Fragment dokumentu:
◇ ◇ ◇ ◇

W ubiegły weekend wpadła do mnie koleżanka. Pośmiałyśmy się, powspominałyśmy i ponarzekałyśmy sobie wspólnie jakie to jesteśmy wymęczone po całym tygodniu i że musimy w końcu wybrać się na ten weekend do spa co go planujemy już chyba od dwóch lat ;)
W końcu z obolałymi od śmiechu brzuchami jak co roku zaczęłyśmy rozplanowywać ostatnie dwa tygodnie do świąt. Kiedy sprzątanie, no bo przecież trzeba etapami aby przynajmniej pięć razy nie przydeptać sobie języka. Kiedy wybierzemy się na zakupy aby kupić ostatnie prezenty kiedy ilość pracy zawodowej nie pozostawia złudzeń że tego czasu jak na lekarstwo. No i w końcu kiedy pakowanie, gotowanie, pieczenie, szykowanie, ubieranie choinki, dekorowanie domu i cały ten coroczny rozgardiasz.
I w tym momencie nastała cisza. Koleżanka spojrzała na mnie jakby zawstydzonym wzrokiem i zakomunikowała że w tym roku odważyła się na coś, o czym rozmawiamy od dobrych kilku lat, ale do tej pory żadna nie miała dowagi na taki krok. Święta na wyjeździe. Wybrali Mazury. Sami, tylko z dziećmi i psem. W pierwszym momencie zatkało mnie i nie wiedziałam co powiedzieć. Ale jako to? Zdecydowałaś się? Co na to rodzice? Rodzina? Później myślę sobie, fajnie, spakują się, pojadą na gotowe, bez bałaganu w kuchni, szykowania, igieł na dywanie, bez bolących kolan i kręgosłupa. W pełnym relaksie. Będzie klimatycznie i magicznie. Ale po chwili zaczęło do mnie docierać że przecież spędzą Wigilię i Święta z zupełnie obcymi sobie ludźmi, a po wieczerzy wigilijnej pójdą do obcego, bezosobowego hotelowego pokoju.

◇ ◇ ◇ ◇

Pokazane dane:
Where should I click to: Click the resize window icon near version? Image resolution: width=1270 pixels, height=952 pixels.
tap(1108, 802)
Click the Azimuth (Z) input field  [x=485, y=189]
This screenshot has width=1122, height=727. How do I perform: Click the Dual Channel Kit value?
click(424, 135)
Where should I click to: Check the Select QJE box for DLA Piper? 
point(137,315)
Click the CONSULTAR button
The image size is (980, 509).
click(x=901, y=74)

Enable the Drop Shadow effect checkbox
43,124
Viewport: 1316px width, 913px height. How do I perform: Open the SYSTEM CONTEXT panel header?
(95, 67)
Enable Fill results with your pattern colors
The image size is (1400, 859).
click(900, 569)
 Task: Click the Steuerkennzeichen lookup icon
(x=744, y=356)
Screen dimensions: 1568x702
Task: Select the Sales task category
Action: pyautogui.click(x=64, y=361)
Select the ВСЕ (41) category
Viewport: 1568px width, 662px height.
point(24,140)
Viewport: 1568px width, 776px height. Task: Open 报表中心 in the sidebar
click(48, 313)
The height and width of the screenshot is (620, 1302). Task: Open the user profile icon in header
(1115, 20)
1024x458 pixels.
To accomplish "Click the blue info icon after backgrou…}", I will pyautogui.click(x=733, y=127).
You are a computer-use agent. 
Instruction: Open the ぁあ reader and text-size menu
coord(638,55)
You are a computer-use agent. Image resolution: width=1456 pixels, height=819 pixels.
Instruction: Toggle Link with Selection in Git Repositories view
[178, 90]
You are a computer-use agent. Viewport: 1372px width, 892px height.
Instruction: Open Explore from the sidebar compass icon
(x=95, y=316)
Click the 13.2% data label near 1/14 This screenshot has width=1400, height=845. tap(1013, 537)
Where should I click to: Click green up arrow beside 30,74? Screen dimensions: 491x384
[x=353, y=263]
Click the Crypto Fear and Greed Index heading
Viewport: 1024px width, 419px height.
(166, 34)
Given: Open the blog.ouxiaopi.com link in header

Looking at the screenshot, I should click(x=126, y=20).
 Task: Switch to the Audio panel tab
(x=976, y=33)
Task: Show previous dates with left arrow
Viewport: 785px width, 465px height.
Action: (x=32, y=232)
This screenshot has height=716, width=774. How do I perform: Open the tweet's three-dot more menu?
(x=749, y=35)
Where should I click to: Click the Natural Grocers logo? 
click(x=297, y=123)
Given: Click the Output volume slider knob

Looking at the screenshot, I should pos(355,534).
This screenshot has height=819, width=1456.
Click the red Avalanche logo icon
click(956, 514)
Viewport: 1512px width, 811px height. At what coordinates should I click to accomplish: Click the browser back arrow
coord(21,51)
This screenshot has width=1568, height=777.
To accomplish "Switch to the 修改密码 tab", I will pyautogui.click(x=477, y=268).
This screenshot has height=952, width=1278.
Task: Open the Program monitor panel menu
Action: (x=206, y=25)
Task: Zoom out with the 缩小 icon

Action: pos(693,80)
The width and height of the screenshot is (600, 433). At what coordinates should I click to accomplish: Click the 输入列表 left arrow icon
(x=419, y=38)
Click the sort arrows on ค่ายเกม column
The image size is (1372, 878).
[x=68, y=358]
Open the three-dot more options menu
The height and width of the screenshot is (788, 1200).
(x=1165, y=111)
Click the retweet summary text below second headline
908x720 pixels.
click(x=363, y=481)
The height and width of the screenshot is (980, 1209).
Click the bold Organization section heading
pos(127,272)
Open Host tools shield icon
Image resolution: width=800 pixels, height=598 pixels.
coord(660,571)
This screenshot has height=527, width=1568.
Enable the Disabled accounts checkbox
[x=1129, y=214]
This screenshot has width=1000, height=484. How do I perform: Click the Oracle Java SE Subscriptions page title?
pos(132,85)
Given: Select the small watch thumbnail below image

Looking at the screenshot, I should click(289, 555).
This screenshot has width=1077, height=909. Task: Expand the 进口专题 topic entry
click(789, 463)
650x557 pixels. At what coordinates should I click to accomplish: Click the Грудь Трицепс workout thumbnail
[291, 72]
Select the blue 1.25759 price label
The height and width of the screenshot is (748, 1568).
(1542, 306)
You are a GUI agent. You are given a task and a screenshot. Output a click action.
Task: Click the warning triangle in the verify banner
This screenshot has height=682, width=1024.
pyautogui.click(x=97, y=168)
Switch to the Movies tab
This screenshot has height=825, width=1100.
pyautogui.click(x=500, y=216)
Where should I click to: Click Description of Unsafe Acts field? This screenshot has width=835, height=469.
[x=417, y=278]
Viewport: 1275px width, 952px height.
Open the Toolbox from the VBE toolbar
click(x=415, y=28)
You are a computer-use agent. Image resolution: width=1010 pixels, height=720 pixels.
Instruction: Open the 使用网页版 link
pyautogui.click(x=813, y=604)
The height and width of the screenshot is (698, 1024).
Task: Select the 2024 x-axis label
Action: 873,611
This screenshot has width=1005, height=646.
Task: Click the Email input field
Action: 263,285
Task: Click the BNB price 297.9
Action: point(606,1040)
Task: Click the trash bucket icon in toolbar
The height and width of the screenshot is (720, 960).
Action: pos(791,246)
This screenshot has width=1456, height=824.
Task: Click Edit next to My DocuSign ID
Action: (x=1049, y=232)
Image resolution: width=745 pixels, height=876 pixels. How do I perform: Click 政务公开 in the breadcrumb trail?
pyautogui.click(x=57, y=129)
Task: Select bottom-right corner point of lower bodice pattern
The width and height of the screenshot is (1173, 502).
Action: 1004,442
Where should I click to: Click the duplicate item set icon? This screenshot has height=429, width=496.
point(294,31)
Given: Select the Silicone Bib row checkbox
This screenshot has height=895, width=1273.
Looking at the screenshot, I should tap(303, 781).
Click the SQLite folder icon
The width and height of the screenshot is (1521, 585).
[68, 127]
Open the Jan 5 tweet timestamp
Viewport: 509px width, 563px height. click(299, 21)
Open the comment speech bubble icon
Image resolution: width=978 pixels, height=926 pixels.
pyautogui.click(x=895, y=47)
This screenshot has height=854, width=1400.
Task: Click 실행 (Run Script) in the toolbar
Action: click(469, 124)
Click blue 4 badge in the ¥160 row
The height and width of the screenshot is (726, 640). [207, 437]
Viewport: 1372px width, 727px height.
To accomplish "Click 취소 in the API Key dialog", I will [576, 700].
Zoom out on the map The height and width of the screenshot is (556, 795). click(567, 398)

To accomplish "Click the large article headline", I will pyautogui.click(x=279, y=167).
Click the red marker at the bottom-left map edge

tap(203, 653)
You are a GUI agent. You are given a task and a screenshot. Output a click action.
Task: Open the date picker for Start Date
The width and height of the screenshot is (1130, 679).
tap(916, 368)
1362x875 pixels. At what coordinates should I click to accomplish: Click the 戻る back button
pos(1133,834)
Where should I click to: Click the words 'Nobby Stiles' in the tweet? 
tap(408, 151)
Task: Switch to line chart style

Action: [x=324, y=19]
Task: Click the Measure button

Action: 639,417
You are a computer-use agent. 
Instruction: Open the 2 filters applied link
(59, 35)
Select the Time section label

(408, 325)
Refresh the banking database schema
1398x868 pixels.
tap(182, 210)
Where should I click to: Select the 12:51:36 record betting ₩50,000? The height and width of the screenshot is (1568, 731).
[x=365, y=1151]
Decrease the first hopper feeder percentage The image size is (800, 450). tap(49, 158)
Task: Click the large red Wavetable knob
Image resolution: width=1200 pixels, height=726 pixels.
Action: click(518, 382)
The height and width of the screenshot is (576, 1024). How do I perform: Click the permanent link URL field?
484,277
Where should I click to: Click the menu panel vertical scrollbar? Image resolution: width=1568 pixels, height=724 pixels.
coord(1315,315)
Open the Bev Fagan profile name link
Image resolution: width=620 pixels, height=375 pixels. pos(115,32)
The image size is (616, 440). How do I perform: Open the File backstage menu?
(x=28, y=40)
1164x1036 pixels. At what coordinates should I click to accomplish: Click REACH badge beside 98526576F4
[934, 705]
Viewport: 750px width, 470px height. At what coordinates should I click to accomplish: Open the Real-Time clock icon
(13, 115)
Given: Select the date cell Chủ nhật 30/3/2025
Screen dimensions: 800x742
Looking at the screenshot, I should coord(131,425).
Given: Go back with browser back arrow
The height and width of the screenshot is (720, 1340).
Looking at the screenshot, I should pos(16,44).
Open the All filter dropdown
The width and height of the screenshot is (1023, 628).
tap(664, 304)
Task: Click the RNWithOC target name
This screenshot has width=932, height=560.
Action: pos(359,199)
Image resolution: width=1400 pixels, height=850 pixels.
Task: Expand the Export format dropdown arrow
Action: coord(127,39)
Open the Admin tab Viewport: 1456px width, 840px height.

◇ ◇ ◇ ◇

Do zrobienia:
1. Oceń, czy stwierdzenia (a), (b) i (c) zgadzają się z tekstem o przygotowaniach do świąt: (a) wyjazd do spa jest planowany od około dwóch lat; (b) koleżanka wybrała na święta wyjazd w góry; (c) koleżanka pojedzie na święta razem z rodzicami. Przy każdym odpowiedz „tak” lub „nie” i dokładnie zacytuj rozstrzygające słowa tekstu.
2. Przepisz, proszę, z tekstu o przygotowaniach do świąt fragment od „W końcu z obolałymi” aż do „ten coroczny rozgardiasz.” włącznie.
Korzystaj wyłącznie z tekstu o przygotowaniach do świąt.

Odpowiedzi do zadań:
1.
(a) Tak: „co go planujemy już chyba od dwóch lat”
(b) Nie: „Wybrali Mazury.”
(c) Nie: „Sami, tylko z dziećmi i psem.”

2.
W końcu z obolałymi od śmiechu brzuchami jak co roku zaczęłyśmy rozplanowywać ostatnie dwa tygodnie do świąt. Kiedy sprzątanie, no bo przecież trzeba etapami aby przynajmniej pięć razy nie przydeptać sobie języka. Kiedy wybierzemy się na zakupy aby kupić ostatnie prezenty kiedy ilość pracy zawodowej nie pozostawia złudzeń że tego czasu jak na lekarstwo. No i w końcu kiedy pakowanie, gotowanie, pieczenie, szykowanie, ubieranie choinki, dekorowanie domu i cały ten coroczny rozgardiasz.